Greece Paves the Way for International Family Offices – Key Reforms Introduced by the New Draft Bill on Article 71H of the Income Tax Code
- Tax Experts
- Jul 16
- 3 min read
Updated: Jul 25
The operation of special purpose entities for the management of family wealth (Family Offices) has become a fundamental tool for individuals seeking centralized, efficient, and institutionally transparent asset management.
Greece introduced a special tax regime for Family Offices through paragraph 1 of Article 25 of Law 4778/2021 (Government Gazette A’ 26/19-02-2021), effective from the 2021 tax year onward. The new draft bill by the Ministry of Finance proposes significant amendments to Article 71H of the Income Tax Code (Law 4172/2013), aiming to enhance and expand the operational framework of Family Offices in Greece.
The Five Key Points of the Proposed Amendments
1. Establishment by Foreign Tax Residents Now Permitted
The new provision allows for the establishment of Family Offices via corporate entities not only by individuals with Greek tax residency but also by foreign tax residents. Crucially, this does not trigger a presumed shift of tax residency or effective management to Greece.
Example:Mr. A, a tax resident of Switzerland with significant interests across Europe and the Middle East, chooses to establish a Family Office in Athens to centralize his investment management. The new regulation ensures that this corporate setup will not alter his tax residency, thereby minimizing related tax risks.
2. Reduction of Minimum Annual Operating Expenses
The minimum required annual operating expenses are reduced from €1,000,000 to €500,000, making Family Offices more accessible and feasible for medium-sized estates.
Example:A family with a mid-sized investment portfolio (e.g., 3 properties in Europe, 2 corporate holdings, and 1 charitable foundation) previously unable to justify annual costs exceeding €1,000,000 can now operate a Family Office with documented expenses of €500,000.
3. Revenue Calculation Method – "Cost Plus 7%"
The new regime retains the fundamental “cost plus markup” method, whereby the gross revenue of a Family Office is determined by its documented operating expenses plus a 7% profit margin.
A significant change from the previous regulation is the explicit provision that if the company’s actual invoiced revenues (as recorded in its books) exceed the calculated “cost plus 7%” threshold, the higher figure will be used for tax purposes.
In effect, the “cost plus” method now serves as a minimum taxable income threshold rather than a fixed upper limit.
This allows for greater flexibility in tax treatment while ensuring proper documentation and compliance, particularly in related-party transactions, which may also require transfer pricing documentation under Articles 50–51 of the Income Tax Code.
Example:Family Office "X Ltd" incurs total operating expenses of €500,000 (salaries, rent, accounting services, external consultants).
Under the “cost plus 7%” method:Minimum gross income = €500,000 + 7% = €535,000Taxable income = €35,000 (profit margin), taxed at 22%.
If the company invoices a related holding entity for €600,000, then the higher figure (€600,000) is considered for taxation.
Evaluation:The “cost plus 7%” method means gross income is calculated as total operating costs plus a 7% margin.Taxable profit = 7% of expenses (€35,000).However, if book-reported revenue is higher (€600,000), then the taxable income becomes €100,000 (€600,000 - €500,000).Additionally, as billing is to a related party, transfer pricing documentation may be required.
4. Mandatory Employment of 5 Staff Members in Greece
The original requirement under Article 71H (since 2021) is retained: the special purpose company (Family Office) must employ at least five staff in Greece within 12 months of its establishment.

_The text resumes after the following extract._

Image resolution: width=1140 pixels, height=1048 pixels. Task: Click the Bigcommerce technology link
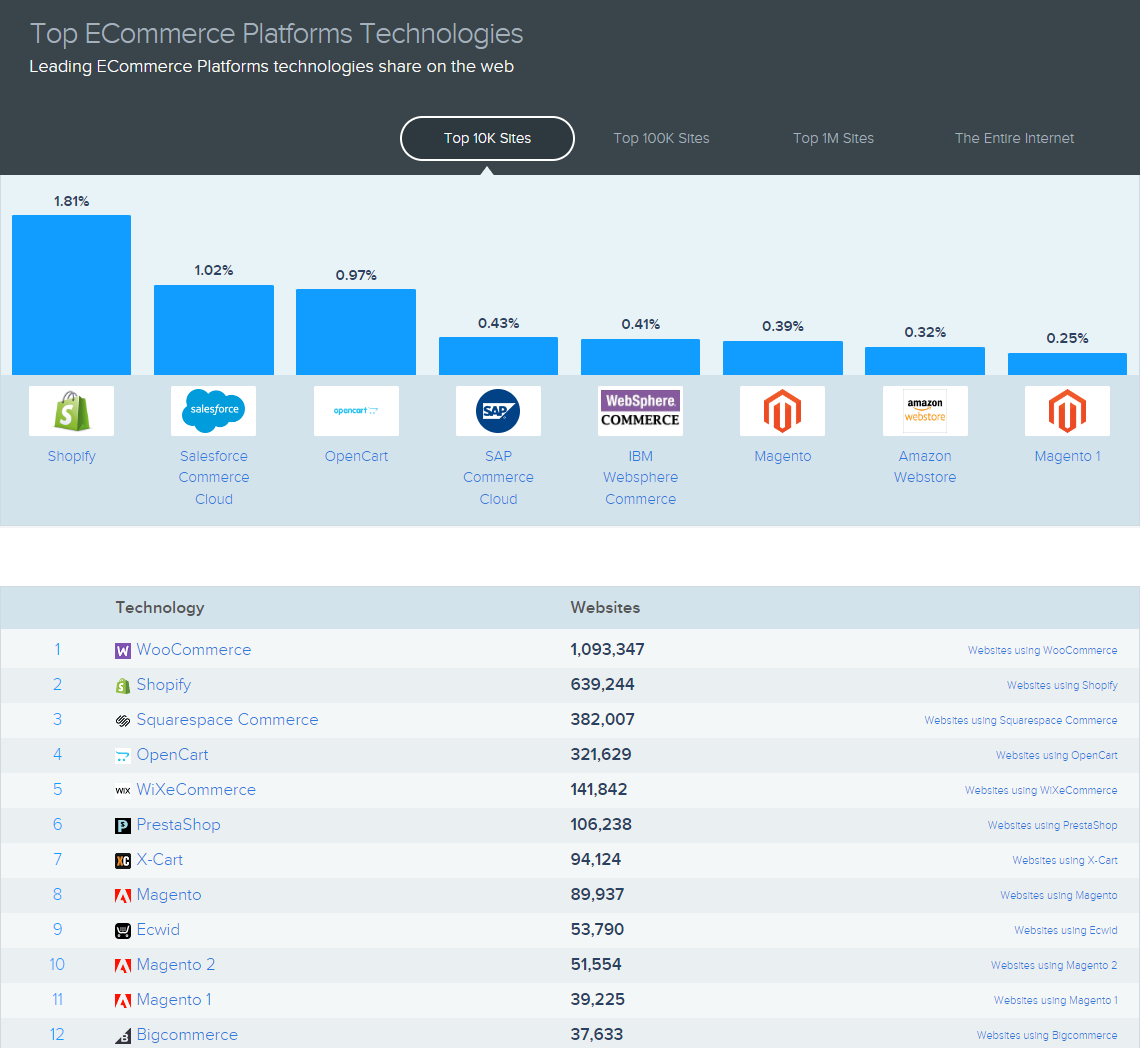(187, 1034)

This ensures Family Offices maintain real economic substance in Greece, contributing to local employment and the economy rather than functioning merely as tax optimization vehicles.
5. Provision of Services to Trusts and Foreign Entities Without Tax Residency Shift
It is now explicitly stated that providing services to foreign entities, trusts, or holding companies does not result in a shift of their tax residency to Greece.
Example: Greek Family Office “A” provides reporting and management services to a foreign trust owned by its founder. Under the new provision, the trust retains its foreign tax residency, with no risk of being considered a Greek tax resident.
The proposed amendments, currently under public consultation, align Greek legislation with international standards, offering:
Enhanced tax certainty and predictability
Reduced entry barriers for Family Offices
Reinforcement of Greece's position as a destination for investors with international tax residency
A robust institutional foundation for long-term, effective wealth management structures
The final version of the law will be determined following the conclusion of the public consultation and its subsequent passage by Parliament.